### WHAT IS BEING ASKED
Only the lines below between the one holding "Task: Click the" and the one holding "Open the TP-LINK官方网站", inclusive, are to be reproduced word for word; the pictures are to be left out.

### TASK DATA
+++

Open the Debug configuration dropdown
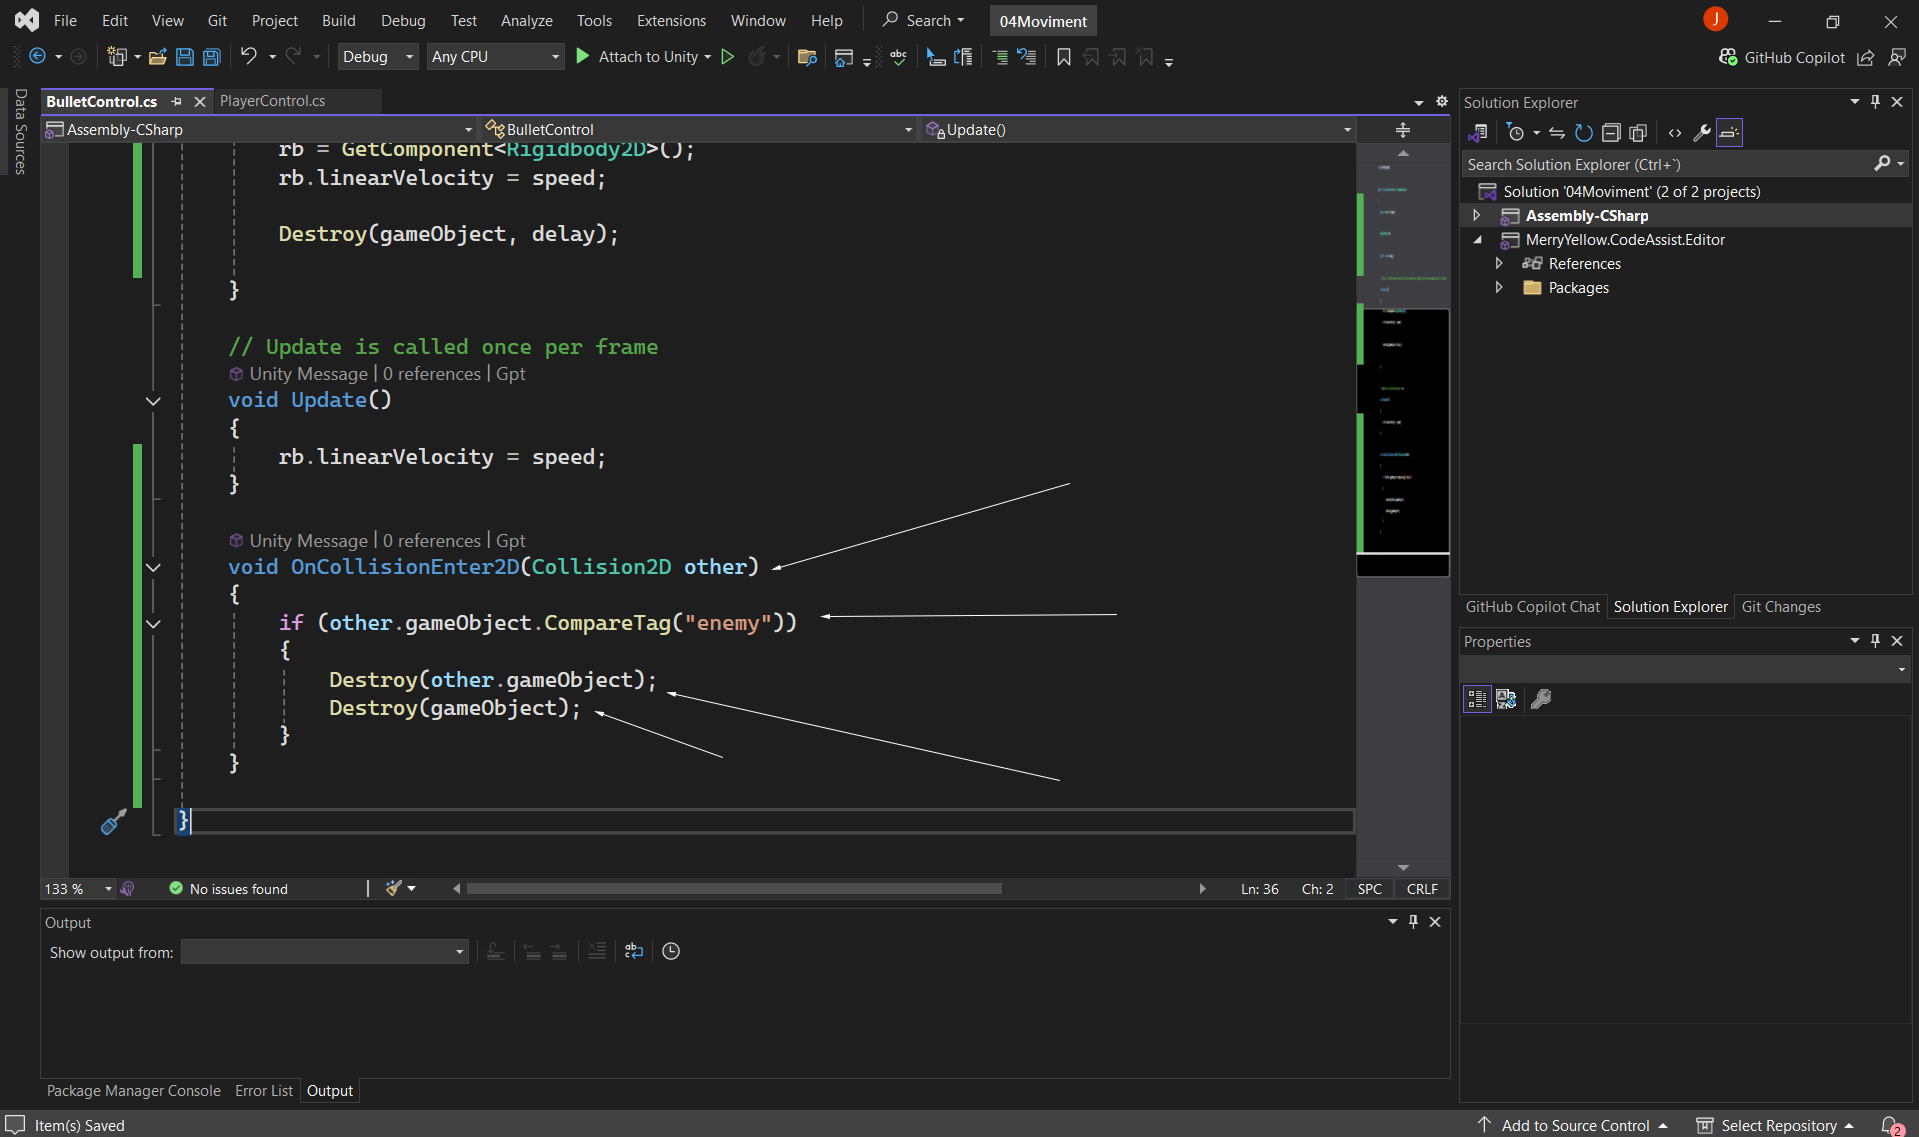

+++

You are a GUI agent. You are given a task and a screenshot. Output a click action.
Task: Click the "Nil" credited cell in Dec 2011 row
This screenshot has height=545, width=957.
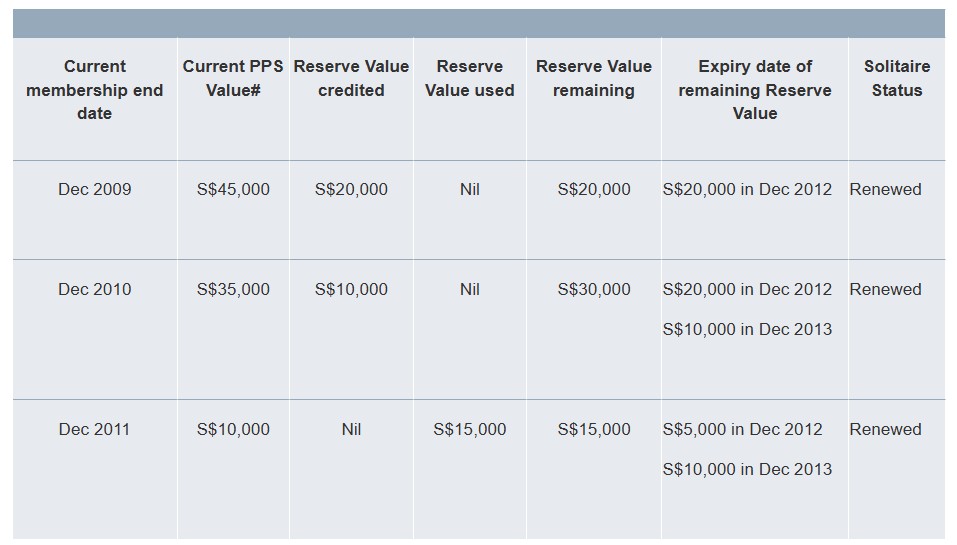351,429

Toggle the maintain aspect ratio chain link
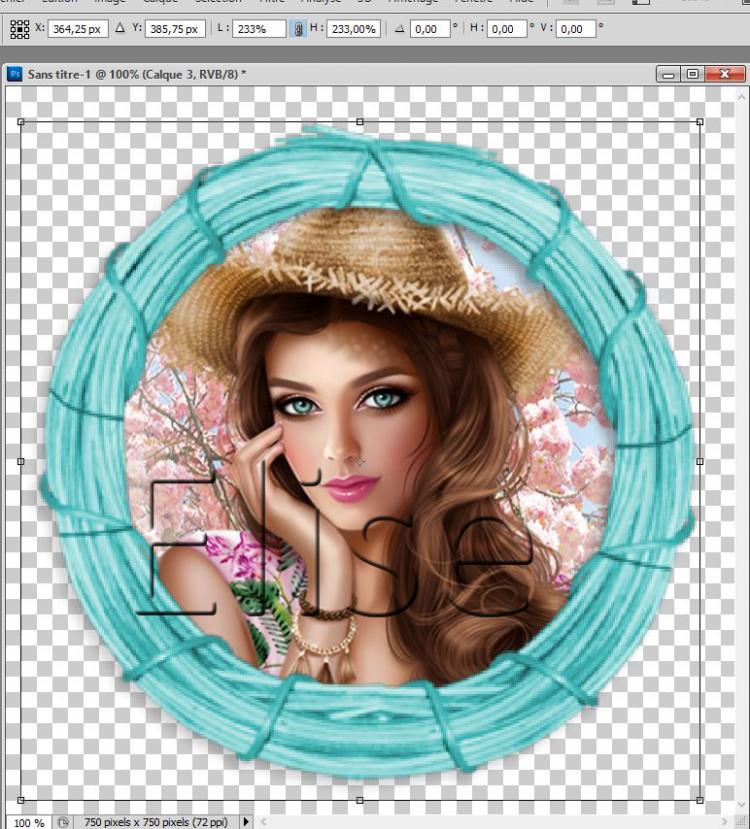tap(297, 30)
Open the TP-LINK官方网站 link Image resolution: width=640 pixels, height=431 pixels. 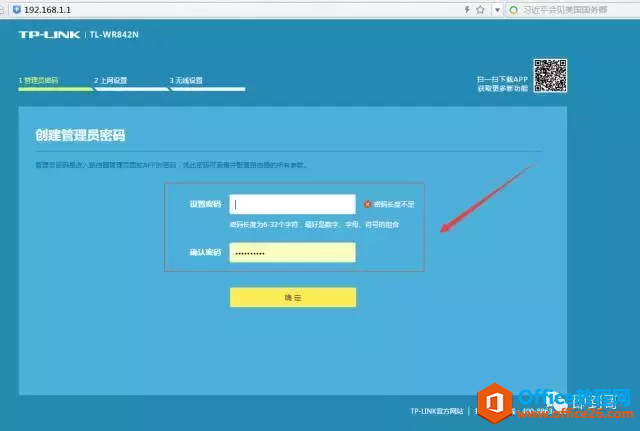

+++

### SOLUTION FOR THIS TASK
Task: Click the "Nil" credited cell in Dec 2011 row
This screenshot has height=545, width=957.
351,429

Toggle the maintain aspect ratio chain link
tap(297, 30)
Open the TP-LINK官方网站 link Image resolution: width=640 pixels, height=431 pixels. 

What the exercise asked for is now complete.